The indie rock band from St. Paul continues to evolve with a cohesive, well-rounded third album.
Nearly four years after the release of their sophomore album, “Bambi,” Hippo Campus is back on the scene with “LP3.”
Despite its misleadingly-bland title, the album establishes the band as a serious group with lots left to say in the world of indie rock.
Hippo Campus started off as a quintet of St. Paul high schoolers back in 2013. Since then, they’ve made an impressive name for themselves with a solid discography and multiple world tours. In April, after two months of touring for “LP3,” they will return to the Twin Cities to finish off the North American leg of the tour, right where they began almost a decade ago.
“LP3” explores themes of self-discovery, loneliness and star signs while delivering the upbeat sound expected from a Hippo Campus album. With a satisfying amount of songs, there’s enough time to experiment with synths and new instruments while remaining true to their roots of groovy melodies and emotionally-charged lyrics.
Right from the start, the album gets deep with “2 Young 2 Die.” Existential dread has caught like wildfire in these past couple of years; there couldn’t be a better time for a song that ruminates on such a topic. As one of the most sonically unique songs on the album, the first track intertwines dark lyrics with layers of electronic sounds, replicating the feeling of entering young adulthood and having no idea where to go next.
The next track, “Blew Its,” is ambiguous and less lyrically sharp than its predecessor, yet it still manages to move the LP forward. Following “Blew Its” is “Ashtray,” a song that puts the rock in indie rock. Its fast tempo and building bridge are electrifying, making “Ashtray” a contender for the album’s most-anticipated song to hear live in concert.
“Bang Bang” is a gentle, groovy track that marks a transition from more experimental songs to the classic-but-beloved indie rock sound. Synthetic elements are dialed down and replaced with a driving drum beat and catchy chorus. “Semi Pro” continues with this pattern, and the simple, yet sophisticated, melody allows listeners to pay more attention to the cutting lyrics and sports metaphors present throughout the song. While comparing playing ball with troubled careers, “Semi Pro” painfully highlights the phenomenon of abandoned dreams.
The best sing-along track on the album is “Ride or Die.” With a repetitive chorus composing most of the song, it’s easy to learn and likely to get stuck in your head. Fan comments under an accompanying music video note this song’s reminiscence of the Vampire Weekend sound: unsurprising, given both bands closely follow the formula for feel-good indie rock. Though this track doesn’t take many risks, it is undoubtedly catchy, perhaps more so than many other songs on the album.
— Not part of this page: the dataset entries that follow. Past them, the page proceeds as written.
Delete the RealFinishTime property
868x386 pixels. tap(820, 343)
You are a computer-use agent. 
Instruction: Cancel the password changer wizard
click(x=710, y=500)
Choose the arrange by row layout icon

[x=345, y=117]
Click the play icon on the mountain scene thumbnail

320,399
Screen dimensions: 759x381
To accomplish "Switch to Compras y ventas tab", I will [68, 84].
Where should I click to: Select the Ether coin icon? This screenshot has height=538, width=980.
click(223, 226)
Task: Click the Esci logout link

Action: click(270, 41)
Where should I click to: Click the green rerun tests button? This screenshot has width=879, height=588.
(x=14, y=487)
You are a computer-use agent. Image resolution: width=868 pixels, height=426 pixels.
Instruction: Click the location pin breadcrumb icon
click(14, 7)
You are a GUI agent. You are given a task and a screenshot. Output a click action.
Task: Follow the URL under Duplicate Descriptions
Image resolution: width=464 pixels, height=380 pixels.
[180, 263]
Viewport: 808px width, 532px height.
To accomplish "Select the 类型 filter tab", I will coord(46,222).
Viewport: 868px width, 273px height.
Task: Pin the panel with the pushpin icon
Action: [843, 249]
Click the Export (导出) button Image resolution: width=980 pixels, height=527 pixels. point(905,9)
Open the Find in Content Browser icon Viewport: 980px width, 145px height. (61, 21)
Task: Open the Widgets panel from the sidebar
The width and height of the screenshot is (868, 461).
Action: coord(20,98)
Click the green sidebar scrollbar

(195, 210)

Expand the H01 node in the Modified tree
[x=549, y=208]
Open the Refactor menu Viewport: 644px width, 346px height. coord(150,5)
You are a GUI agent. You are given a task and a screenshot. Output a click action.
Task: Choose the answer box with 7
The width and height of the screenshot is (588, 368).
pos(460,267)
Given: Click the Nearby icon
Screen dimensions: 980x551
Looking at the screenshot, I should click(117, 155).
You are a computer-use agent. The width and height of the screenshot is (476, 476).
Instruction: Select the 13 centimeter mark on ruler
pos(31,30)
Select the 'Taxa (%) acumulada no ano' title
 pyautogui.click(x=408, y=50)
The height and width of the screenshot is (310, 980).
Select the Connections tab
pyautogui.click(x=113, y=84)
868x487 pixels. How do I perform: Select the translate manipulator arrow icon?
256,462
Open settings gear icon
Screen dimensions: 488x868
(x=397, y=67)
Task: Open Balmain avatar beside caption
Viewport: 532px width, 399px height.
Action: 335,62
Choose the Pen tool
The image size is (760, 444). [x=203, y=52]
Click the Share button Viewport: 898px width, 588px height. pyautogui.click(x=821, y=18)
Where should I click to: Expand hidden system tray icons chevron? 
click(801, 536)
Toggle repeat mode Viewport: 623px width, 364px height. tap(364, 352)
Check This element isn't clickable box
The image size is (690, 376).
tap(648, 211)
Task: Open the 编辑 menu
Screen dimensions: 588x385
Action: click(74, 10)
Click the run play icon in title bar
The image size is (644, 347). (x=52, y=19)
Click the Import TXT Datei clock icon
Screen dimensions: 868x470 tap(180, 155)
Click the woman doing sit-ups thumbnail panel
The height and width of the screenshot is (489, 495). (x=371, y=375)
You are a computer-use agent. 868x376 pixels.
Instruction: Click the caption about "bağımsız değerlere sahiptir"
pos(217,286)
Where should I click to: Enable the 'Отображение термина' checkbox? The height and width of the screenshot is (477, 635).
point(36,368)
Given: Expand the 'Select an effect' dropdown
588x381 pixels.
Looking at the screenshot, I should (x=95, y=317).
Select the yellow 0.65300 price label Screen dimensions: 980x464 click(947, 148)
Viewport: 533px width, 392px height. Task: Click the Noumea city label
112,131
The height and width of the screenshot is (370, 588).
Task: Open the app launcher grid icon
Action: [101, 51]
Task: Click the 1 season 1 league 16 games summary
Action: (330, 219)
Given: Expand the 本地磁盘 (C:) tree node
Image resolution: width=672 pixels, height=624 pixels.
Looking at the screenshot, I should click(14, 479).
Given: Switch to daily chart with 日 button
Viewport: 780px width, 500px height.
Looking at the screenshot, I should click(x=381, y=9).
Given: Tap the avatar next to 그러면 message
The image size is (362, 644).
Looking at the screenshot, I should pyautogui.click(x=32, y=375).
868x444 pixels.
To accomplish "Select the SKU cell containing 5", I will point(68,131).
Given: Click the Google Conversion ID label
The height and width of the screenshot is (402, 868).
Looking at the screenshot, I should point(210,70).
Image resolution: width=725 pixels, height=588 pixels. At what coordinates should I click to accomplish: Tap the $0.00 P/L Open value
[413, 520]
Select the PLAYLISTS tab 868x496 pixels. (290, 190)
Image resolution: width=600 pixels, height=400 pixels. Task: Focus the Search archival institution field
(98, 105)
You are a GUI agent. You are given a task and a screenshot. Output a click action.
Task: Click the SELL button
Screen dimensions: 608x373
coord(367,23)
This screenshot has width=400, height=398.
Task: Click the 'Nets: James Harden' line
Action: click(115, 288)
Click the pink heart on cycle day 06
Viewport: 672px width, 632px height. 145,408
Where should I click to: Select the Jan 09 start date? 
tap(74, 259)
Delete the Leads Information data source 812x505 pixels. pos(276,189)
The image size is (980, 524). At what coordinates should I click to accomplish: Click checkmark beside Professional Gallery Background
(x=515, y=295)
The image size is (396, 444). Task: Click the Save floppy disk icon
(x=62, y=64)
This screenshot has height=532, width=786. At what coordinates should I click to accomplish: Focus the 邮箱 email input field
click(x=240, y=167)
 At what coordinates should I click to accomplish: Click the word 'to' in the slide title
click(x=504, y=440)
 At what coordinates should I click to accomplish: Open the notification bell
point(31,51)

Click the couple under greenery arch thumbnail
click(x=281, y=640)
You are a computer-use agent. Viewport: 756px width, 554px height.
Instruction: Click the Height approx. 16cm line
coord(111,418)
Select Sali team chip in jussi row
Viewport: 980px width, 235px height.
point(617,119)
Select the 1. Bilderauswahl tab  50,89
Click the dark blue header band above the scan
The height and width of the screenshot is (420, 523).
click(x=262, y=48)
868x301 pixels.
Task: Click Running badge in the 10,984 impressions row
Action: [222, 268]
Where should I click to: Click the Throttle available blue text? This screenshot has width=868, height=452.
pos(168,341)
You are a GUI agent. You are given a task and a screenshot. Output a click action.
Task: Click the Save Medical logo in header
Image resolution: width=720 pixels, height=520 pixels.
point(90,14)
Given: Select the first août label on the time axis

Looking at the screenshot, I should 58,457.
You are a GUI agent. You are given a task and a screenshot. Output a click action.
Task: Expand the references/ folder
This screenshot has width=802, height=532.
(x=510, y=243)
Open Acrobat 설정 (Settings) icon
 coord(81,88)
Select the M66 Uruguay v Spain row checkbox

“Scorpio” sings of the infamously closed-off star sign, expressing jealousy of the ability to laugh off and downplay tough emotions. In between vocal harmonies, a trumpet and piano are played, further blurring the lines between genres and incorporating new elements with the band’s original sound. However, “Scorpio” is outdone by the mid-tempo track that follows: “Listerine.” This song can be best described as a total vibe, the kind of song you listen to while driving with the windows rolled down and the stereo turned up. Its pitched-up vocals scream summer nights and nostalgia.
As the album nears completion, “Boys” proves you can never go wrong with a classic. This exhilarating track relies on four chords and was released back in Oct. 2021, along with the announcement of “LP3”. The song generated lots of excitement from fans who were itching for a full-length album and accompanying tour after a few hard years without much action in the music scene.
Finally, “Understand” showcases Hippo Campus’ songwriting skills with an emotional love letter. The clean vocals exclaim: “I don’t care what we are, it just has to work.” Desperation seeps through the track, and the open-endedness of the lyrics provides a bittersweet yet appropriate ending to this collection of songs.
Though it doesn’t stray too far from the traditional indie rock sound, “LP3” is an all-encompassing album that marks the beginning of an exciting new era for the Minnesota band.